**STATED PROBLEM 1**. Can you reproduce everything in the meeting notes from "SebastianZ: Maybe start/ready/finished" down to "you started yourself?"?

**SOURCE EXCERPT**.
-- start --
SebastianZ: Maybe start/ready/finished and distinguish by an
attribute on the event whether it's cross-origin or
same-document
[some clarifications on naming]
SebastianZ: My point was to have one event that is covering all
those cases, and distinguish by the attributes of those
document
noamr: So also when you have a transition you started yourself?
SebastianZ: For consistency
astearns: If we have this reveal event, and it fires always before
first render
astearns: it will fire for every document
astearns: When you have a same-origin transition
astearns: and you have this event firing, does it contain the VT
object even though it's not a cross-origin VT
fantasai: I think we are getting confused here. There are cross doc
and same doc transitions
fantasai: [don't confuse with same-origin and cross-origin
transitions, which are both cross-document]
fantasai: for same docs we have an existing api and proposal
fantasai: In same doc case you create a VT by calling a method,
which returns the VT object
fantasai: You know you created that, because you said so
fantasai: When doing cross-doc, you need to get the VT object which
the UA creates automatically
fantasai: For that we need an event, or to add it to the doc somehow
<khush> thanks for the excellent summary fantasai!
fantasai: We are talking about 3 options
fantasai: Events for phases? if yes, we should have them for
same-doc as cross doc
fantasai: [missed]
khush: Thanks for the summary
khush: My vote is for one event that gives you access to the VT
object
khush: If we have multiple events, having it for the same document
transitions is awkward
khush: because we will soon have ability to trigger multiple
same-document transitions
khush: so if this event is limited to having a cross-document
transition
khush: [missed]
khush: seems much easier to wrap your head around
fantasai: So if the start/ready/finished events for same document
doesn't make sense
fantasai: then we should def go for one of the other two options
fantasai: either special event that only fires for a VT or the
reveal event
fantasai: Interested in hearing about the perf impls
fantasai: and wondering how html folks feel about reveal more
generally
astearns: Any thoughts on perf?
[silence]
astearns: Have you discussed with HTML folks about new event?
noamr: Was discussed in HTML ??
noamr: Don't think there's any particular perf implications
noamr: Wanted to understand use case better
emilio: Isn't the reveal effectively the first request Animation
Frame callback?
-- end --
**Page and screen pointing data**.
-- start --
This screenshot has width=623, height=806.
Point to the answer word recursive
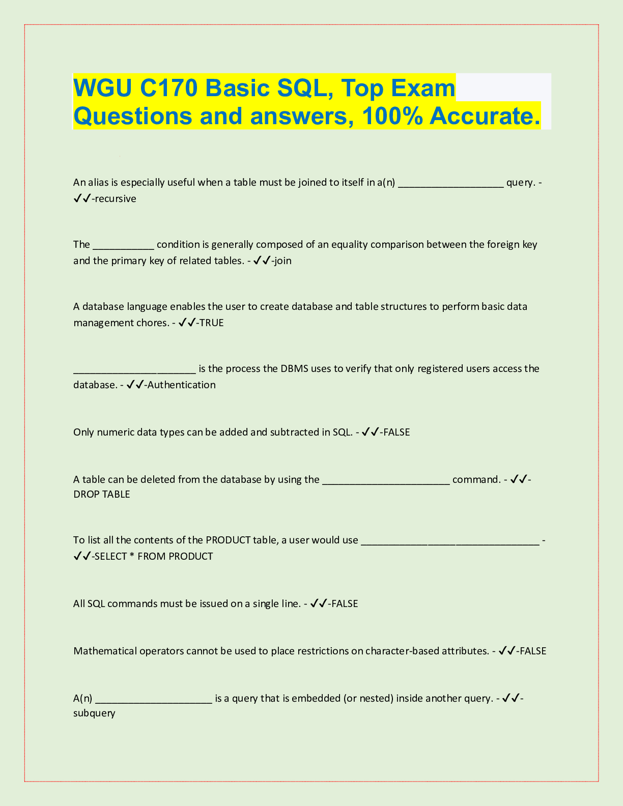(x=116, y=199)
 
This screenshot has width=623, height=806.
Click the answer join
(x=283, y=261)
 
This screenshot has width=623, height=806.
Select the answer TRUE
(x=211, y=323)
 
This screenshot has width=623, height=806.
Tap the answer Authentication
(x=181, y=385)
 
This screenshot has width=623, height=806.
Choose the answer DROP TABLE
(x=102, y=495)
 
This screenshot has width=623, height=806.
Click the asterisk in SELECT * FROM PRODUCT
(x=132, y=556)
-- end --
**STATED PROBLEM 2**. Could you write out the page and screen pointing data listing again, substituting "image" for "screenshot" wherever it occurs, with everything else unchanged and the pictures left out?

**WORKED ANSWER 1**.
SebastianZ: Maybe start/ready/finished and distinguish by an
attribute on the event whether it's cross-origin or
same-document
[some clarifications on naming]
SebastianZ: My point was to have one event that is covering all
those cases, and distinguish by the attributes of those
document
noamr: So also when you have a transition you started yourself?

**WORKED ANSWER 2**.
This image has width=623, height=806.
Point to the answer word recursive
(x=116, y=199)
 
This image has width=623, height=806.
Click the answer join
(x=283, y=261)
 
This image has width=623, height=806.
Select the answer TRUE
(x=211, y=323)
 
This image has width=623, height=806.
Tap the answer Authentication
(x=181, y=385)
 
This image has width=623, height=806.
Choose the answer DROP TABLE
(x=102, y=495)
 
This image has width=623, height=806.
Click the asterisk in SELECT * FROM PRODUCT
(x=132, y=556)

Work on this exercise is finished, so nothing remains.